Extra: Clint The Deviant
"You have to wonder about him, though," Tony said as they watched Clint play a sniper simulator from the bar, "The amount of cracks he makes about everyone's preferences kind of hints at denial."
"I agree, actually," Bruce said, nodding, "It's probably just him subconsciously trying to vent his sexual frustration."
"No way," Steve put in, frowning, "I'm pretty sure he's not gay."
"There's only one what to find out," Tony said solemnly, before calling out, "Hey, Clint!"
"Yeah?" the archer answered after executing a particularly gruesome headshot.
"Who was the first guy you slept with?"
"Guy named Mark," he answered easily. Steve sighed in defeat, but Bruce frowned.
"And the first girl?" he asked, drawing surprised looks from his accomplices.
"Marxene."
"Similar names, huh?" Tony said with a borderline lecherous grin.
"Twins," Clint answered, smirking broadly.
Tony wondered how he'd managed to pull that off.
Steve groaned; "He's not gay, he's just a sexual deviant."
"And proud of it," Clint teased as he saved and turned off the console, moving over to where they stood, "Though lately I haven't had much success with deviating other people."
His eyes turned slyly to Bruce, who gaped at him for a moment before going slightly green around the eyes and sprinting for the elevator.
The second the doors closed, Clint burst out laughing; "Did you see his face? He was so white he almost matched the tiles!"
"He's going to either punch you through a wall again or buy you dinner, you realise that, right?" Steve asked mildly, making Clint pale worse than Bruce had.
"What? No!" he ran towards the stairs, since the elevator was already in use, "Bruce! I was kidding! I don't want to date you, please don't buy me dinner!"
"You've become evil," Tony informed Steve once they were alone, and Steve grinned.

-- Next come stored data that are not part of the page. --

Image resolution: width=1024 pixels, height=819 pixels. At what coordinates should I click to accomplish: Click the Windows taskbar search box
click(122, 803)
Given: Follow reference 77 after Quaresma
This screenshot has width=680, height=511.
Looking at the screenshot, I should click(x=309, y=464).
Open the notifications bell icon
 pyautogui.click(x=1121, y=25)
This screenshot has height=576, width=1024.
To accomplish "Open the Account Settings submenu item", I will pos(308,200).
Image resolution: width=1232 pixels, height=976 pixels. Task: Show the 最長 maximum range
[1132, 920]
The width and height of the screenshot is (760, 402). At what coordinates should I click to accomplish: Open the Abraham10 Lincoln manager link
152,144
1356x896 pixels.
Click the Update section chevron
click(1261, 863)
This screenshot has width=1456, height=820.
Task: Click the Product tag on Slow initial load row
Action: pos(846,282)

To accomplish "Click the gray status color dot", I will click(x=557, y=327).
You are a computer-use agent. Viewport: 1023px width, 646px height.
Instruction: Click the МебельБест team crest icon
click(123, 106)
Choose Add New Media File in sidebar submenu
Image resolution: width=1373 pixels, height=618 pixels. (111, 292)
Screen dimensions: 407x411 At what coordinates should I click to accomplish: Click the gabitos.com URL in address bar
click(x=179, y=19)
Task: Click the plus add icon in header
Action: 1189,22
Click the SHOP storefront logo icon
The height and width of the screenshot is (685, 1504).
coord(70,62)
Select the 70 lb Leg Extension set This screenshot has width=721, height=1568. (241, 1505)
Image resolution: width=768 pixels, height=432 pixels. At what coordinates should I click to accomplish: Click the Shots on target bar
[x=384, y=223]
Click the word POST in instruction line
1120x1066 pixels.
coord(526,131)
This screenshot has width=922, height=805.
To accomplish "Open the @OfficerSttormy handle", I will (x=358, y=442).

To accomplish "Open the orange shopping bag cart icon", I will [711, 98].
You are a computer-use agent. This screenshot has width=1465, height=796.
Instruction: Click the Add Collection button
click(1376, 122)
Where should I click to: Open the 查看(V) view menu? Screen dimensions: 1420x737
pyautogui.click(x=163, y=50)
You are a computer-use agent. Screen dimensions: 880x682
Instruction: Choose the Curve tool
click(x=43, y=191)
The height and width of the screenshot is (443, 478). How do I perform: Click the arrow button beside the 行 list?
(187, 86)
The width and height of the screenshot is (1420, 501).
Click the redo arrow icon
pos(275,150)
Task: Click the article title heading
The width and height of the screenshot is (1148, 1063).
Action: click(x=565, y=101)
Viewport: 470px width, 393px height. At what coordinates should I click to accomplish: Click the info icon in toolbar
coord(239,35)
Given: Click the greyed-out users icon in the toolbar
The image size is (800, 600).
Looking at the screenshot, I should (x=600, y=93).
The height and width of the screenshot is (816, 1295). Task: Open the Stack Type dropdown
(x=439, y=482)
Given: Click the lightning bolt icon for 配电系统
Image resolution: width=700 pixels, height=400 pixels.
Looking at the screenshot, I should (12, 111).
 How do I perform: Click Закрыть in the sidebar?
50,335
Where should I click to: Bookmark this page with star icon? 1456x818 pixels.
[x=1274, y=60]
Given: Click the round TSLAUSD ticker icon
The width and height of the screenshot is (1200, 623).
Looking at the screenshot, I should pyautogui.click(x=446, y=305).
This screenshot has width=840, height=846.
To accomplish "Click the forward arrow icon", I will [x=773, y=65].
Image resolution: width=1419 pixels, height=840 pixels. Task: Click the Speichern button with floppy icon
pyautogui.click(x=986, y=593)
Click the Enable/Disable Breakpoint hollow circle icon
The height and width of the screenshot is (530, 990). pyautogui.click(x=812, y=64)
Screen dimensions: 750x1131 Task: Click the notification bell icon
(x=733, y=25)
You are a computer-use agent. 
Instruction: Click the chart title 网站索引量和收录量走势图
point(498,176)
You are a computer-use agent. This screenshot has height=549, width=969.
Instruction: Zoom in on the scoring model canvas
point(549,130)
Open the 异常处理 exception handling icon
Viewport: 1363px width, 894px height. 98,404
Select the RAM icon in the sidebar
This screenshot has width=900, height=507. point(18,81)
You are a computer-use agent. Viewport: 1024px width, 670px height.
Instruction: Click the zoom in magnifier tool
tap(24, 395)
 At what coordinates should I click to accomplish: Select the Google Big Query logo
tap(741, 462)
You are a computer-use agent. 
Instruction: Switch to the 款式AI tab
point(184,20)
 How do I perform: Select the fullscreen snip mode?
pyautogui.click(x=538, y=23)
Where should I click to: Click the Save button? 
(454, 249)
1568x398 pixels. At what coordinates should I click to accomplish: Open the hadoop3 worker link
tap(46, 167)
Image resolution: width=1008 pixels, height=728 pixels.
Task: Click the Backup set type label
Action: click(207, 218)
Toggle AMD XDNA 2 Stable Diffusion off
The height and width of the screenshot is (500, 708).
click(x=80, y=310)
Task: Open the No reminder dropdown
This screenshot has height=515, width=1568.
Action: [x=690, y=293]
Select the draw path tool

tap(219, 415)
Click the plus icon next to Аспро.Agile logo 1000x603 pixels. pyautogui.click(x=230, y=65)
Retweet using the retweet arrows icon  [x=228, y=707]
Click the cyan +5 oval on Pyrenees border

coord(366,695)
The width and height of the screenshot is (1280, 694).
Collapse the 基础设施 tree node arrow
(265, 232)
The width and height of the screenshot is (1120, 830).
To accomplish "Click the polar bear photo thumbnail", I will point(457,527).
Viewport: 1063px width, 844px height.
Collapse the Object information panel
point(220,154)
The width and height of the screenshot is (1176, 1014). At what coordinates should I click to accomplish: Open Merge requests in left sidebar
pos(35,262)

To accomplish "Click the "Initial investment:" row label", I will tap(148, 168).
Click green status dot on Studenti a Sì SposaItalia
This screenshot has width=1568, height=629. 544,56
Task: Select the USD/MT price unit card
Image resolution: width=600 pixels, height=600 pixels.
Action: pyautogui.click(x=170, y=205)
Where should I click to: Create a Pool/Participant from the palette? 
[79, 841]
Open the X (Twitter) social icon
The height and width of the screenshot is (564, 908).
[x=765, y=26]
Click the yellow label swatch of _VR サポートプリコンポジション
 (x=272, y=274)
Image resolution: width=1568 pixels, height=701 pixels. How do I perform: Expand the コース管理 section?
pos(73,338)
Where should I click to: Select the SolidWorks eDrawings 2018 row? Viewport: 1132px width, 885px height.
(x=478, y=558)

"I grew a sense of humour."
"Yeah, an evil one. Shawarma?"
"Sure."
AN: Oh look, something that could potentially be plot-worthy! -gasp-
Wrote this inbetween breaks while doing a biology assignment, so apologies for anything that seems kind of... off...
Stonegrill is what I based the Nameless Restaurant in scene one on, and it is the most awesome restaurant and I love it.
Also, someone asked me to make Harry officially straight so:
HARRY IS OFFICIALLY STRAIGHT IN THIS STORY.
JUST FYI.
Seriously, if Harry's ever going to be gay I will write a separate piece and it will have my HP/Avengers OTP in it. That pairing is, sadly, not Steve/Harry. Sorry loves.
Thank you all for your continued support!